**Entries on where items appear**

>> Begin

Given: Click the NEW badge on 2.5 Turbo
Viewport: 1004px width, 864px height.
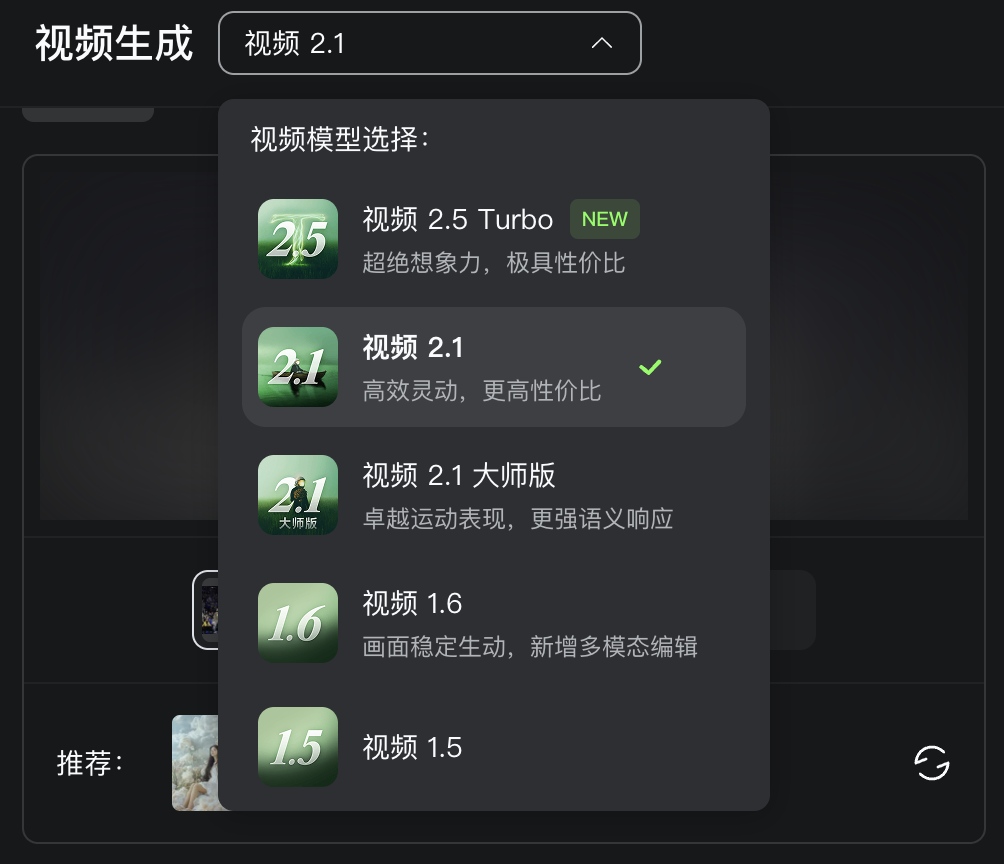Looking at the screenshot, I should click(604, 219).
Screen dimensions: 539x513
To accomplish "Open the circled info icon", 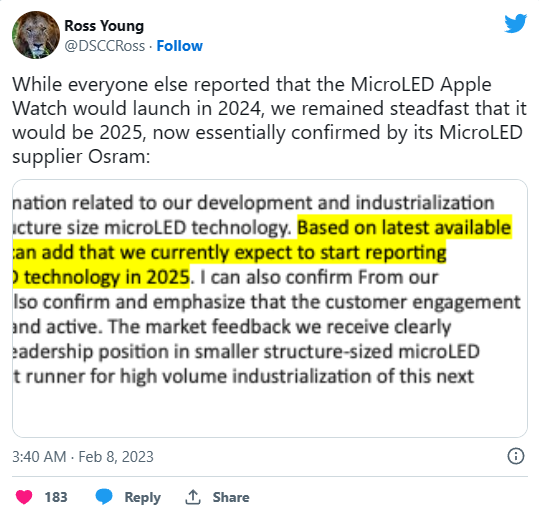I will [516, 456].
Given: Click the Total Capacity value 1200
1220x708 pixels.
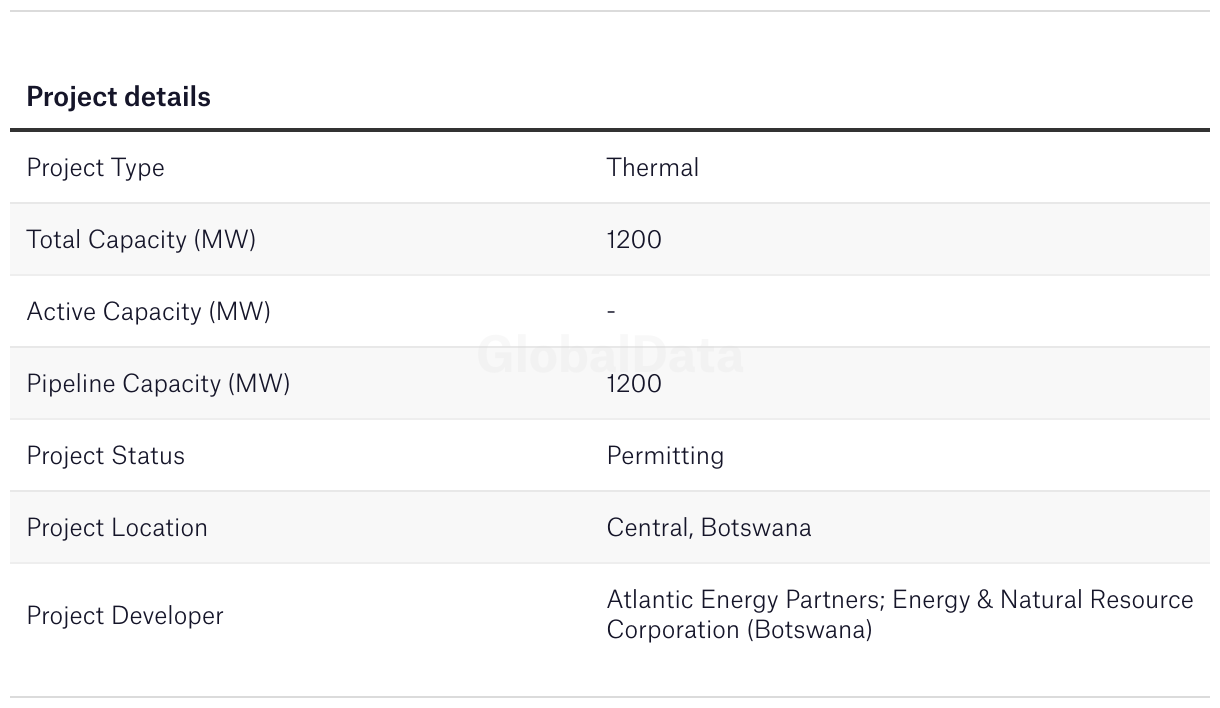Looking at the screenshot, I should pyautogui.click(x=634, y=240).
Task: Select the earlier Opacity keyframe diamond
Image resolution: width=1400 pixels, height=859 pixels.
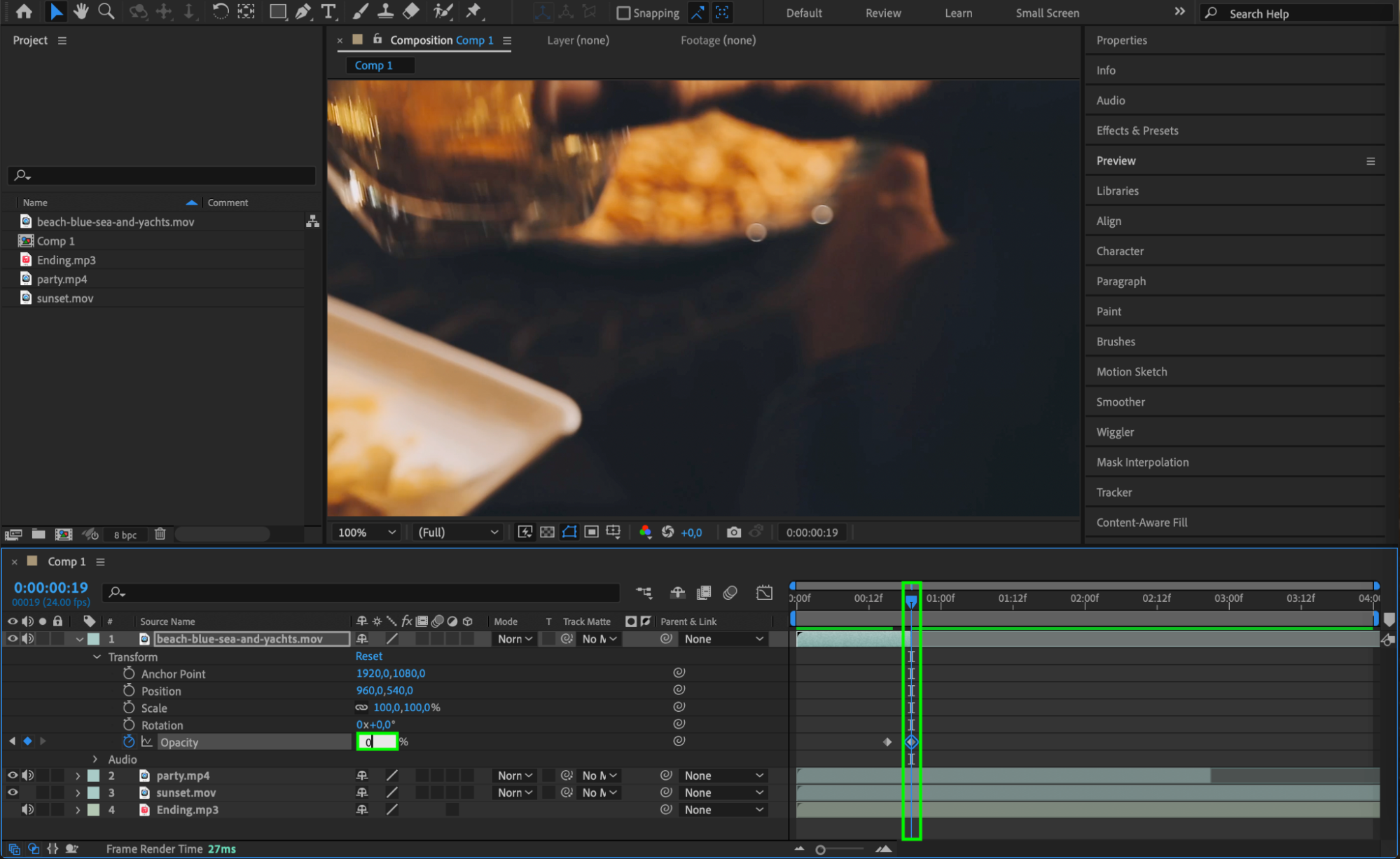Action: click(x=887, y=742)
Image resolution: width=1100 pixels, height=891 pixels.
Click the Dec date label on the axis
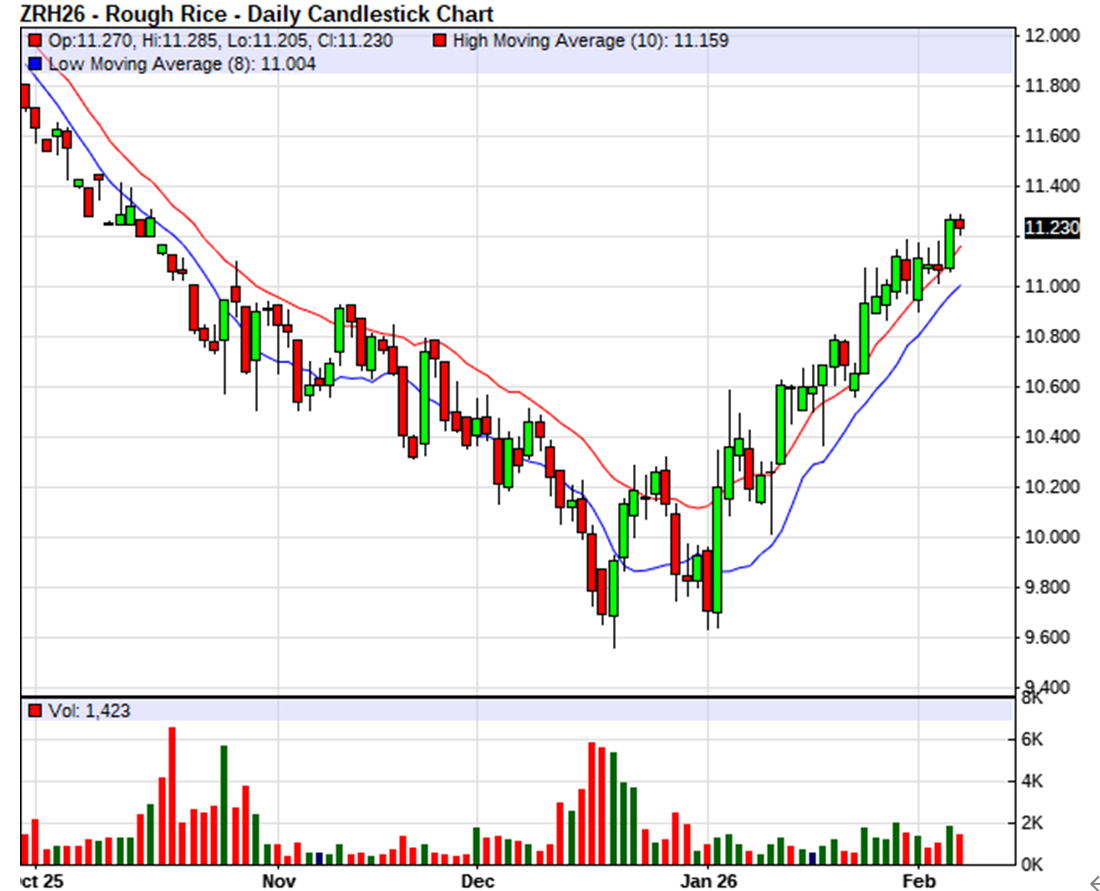click(478, 882)
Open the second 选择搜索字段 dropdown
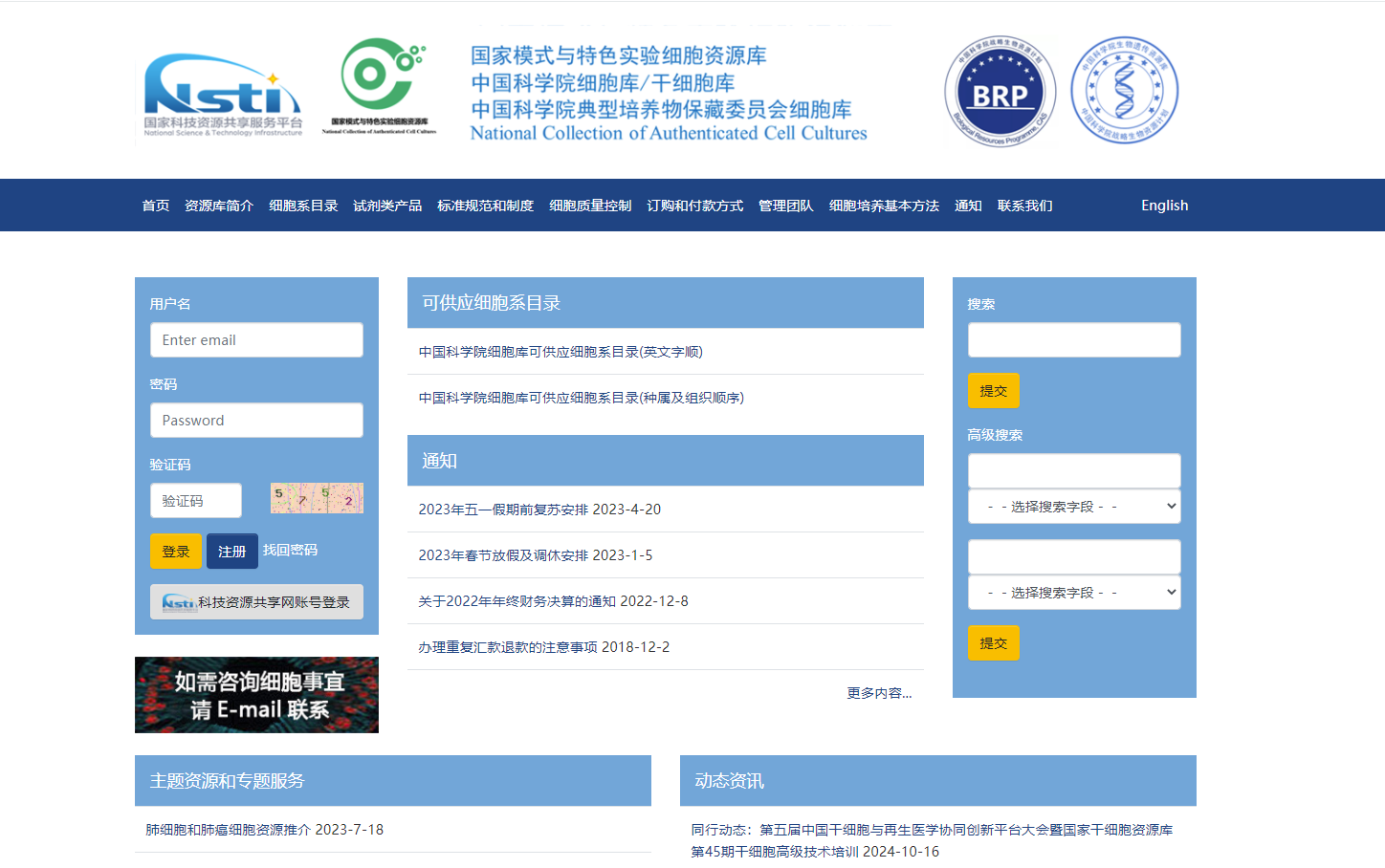Image resolution: width=1385 pixels, height=868 pixels. (1074, 593)
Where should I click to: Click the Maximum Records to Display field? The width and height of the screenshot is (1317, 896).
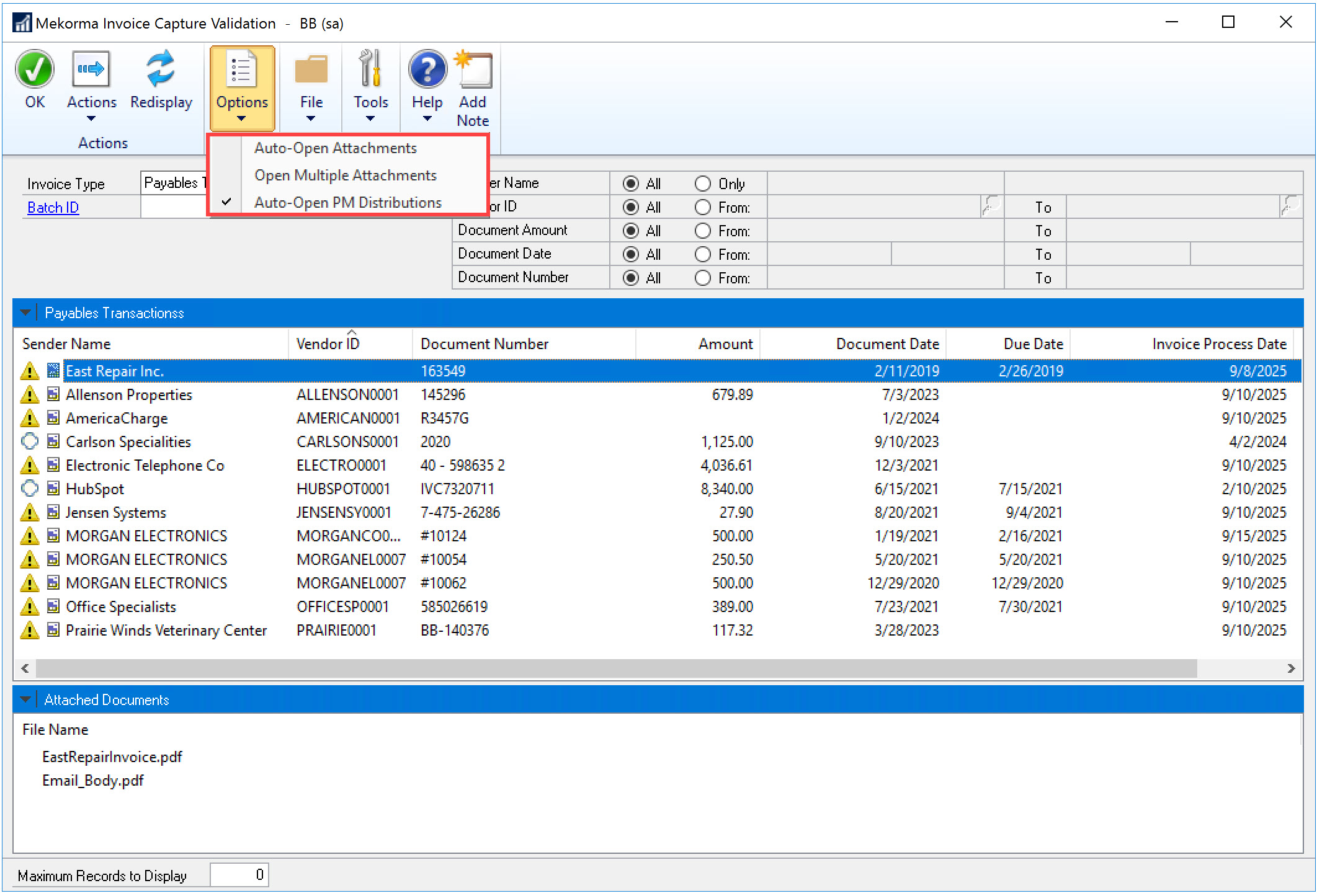click(239, 875)
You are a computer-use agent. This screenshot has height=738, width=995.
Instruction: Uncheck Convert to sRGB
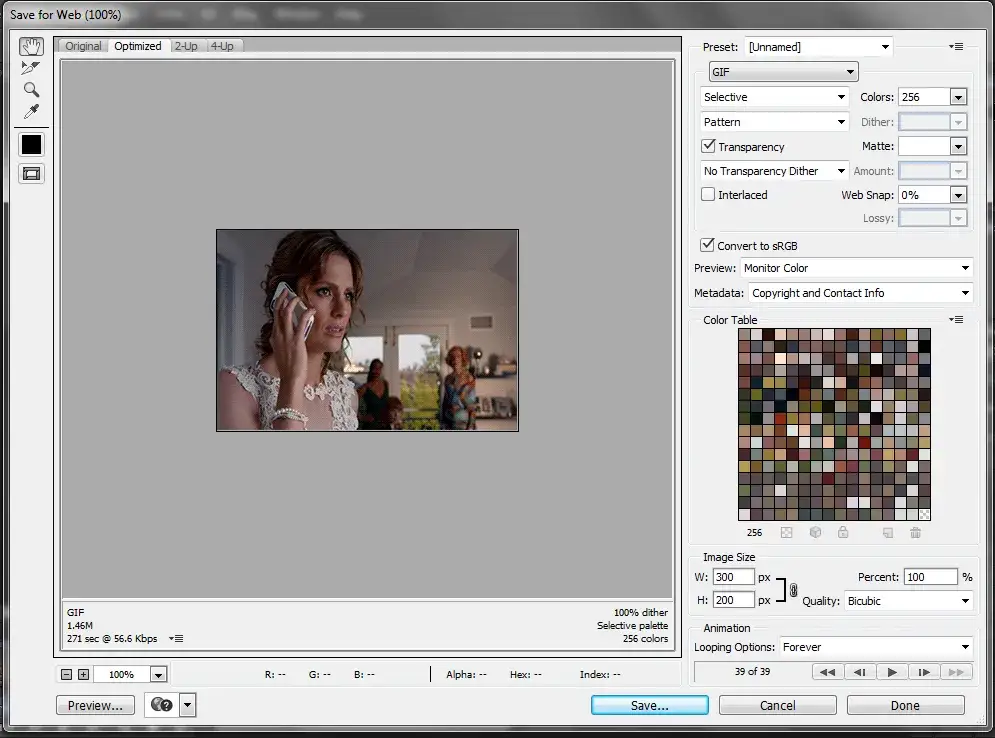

>> End

**WHAT IS ASKED**
Copy the lines exactly, from the line with "Task: Select the" up to and including the last line. Leave the pictures out of your copy.

**EXERCISE RESPONSE**
Task: Select the earlier Opacity keyframe diamond
Image resolution: width=1400 pixels, height=859 pixels.
Action: click(x=887, y=742)
Image resolution: width=1100 pixels, height=891 pixels.
Click the Dec date label on the axis
click(478, 882)
Open the second 选择搜索字段 dropdown
Image resolution: width=1385 pixels, height=868 pixels. (1074, 593)
Where should I click to: Click the Maximum Records to Display field? The width and height of the screenshot is (1317, 896).
click(239, 875)
You are a computer-use agent. This screenshot has height=738, width=995.
Instruction: Uncheck Convert to sRGB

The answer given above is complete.